A premature baby is a baby born before the 37th week of gestational age. As a normal pregnancy lasts 40 weeks, premature babies, or preemies, have less time to develop in the womb.  This makes them more likely to have health complications or birth defects.  

The US National Institute of Health acknowledges that children born preterm are at greater risk of ophthalmic conditions, including strabismus or retinopathy of prematurity (ROP) than children born at term. The experts note that premature birth is responsible for 35 percent of vision impairment cases as the final stages of vision development occur in the last few weeks of pregnancy. Accordingly, the risk of ocular abnormalities becomes one of the greatest fears for parents, as well as the physicians who care for preterm infants. 

To prevent vision problems or its loss you should be aware of the risk and what you can do about it. Experts at Pediatric Eyes Associates assure you that routine ophthalmologic assessments in the early years can allow for appropriate and timely interventions.

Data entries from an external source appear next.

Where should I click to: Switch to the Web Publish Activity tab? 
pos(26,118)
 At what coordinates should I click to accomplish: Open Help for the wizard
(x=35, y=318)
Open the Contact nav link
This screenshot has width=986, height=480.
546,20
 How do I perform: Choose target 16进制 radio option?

Common ophthalmological problems associated with children born prematurely 

Preterm birth can inflict multiple challenges on the developing visual system and may cause problems, such as:

Retinopathy of Prematurity (ROP)

Retinopathy of prematurity (ROP) is one of those eye diseases that occur as a consequence of the abnormal development of blood vessels. According to the National Eye Institute, ROP is most prevalent among babies born before the 31st week or at a very low weight. Its potential complications include nearsightedness, farsightedness, retina detachment, strabismus, amblyopia (lazy eye), glaucoma, or, at the worst, blindness. Fortunately, our pediatric eye doctors in New Jersey reassure parents that, thanks to regular testing and monitoring, only a small minority of premature infants suffer the severe complications that lead to visual impairment. They always emphasize that early diagnosis, a successful and timely treatment plan, as well as scrupulous follow-up of our strabismic patients, can bring significant benefits. You can discuss options with our excellent child eye doctors to provide your newborn with the highest quality medical and surgical eye care. 

Strabismus

Strabismus, or squint, is another common eye condition in children with a history of premature birth. A population-based study shows that it is present in 2 to 5 percent of preterm infants in the first years of their life. As noted, the lower the gestational age at birth and/or the birth weight, the higher the risk for developing crossed eyes. This disease may appear when the nerves that cause eye movement are weak, or there’s a problem with the eye muscles. As a result, a child may suffer from abnormal binocular vision development, amblyopia, or irreversible vision loss if not detected and treated timely. It all makes strabismus a significant concern for parents and our pediatric eye doctors. We believe that squint is not only a cosmetic effect of misaligned eyes, but it also has an adverse effect on the psychosocial development of the child and, if untreated, may need surgical remedies.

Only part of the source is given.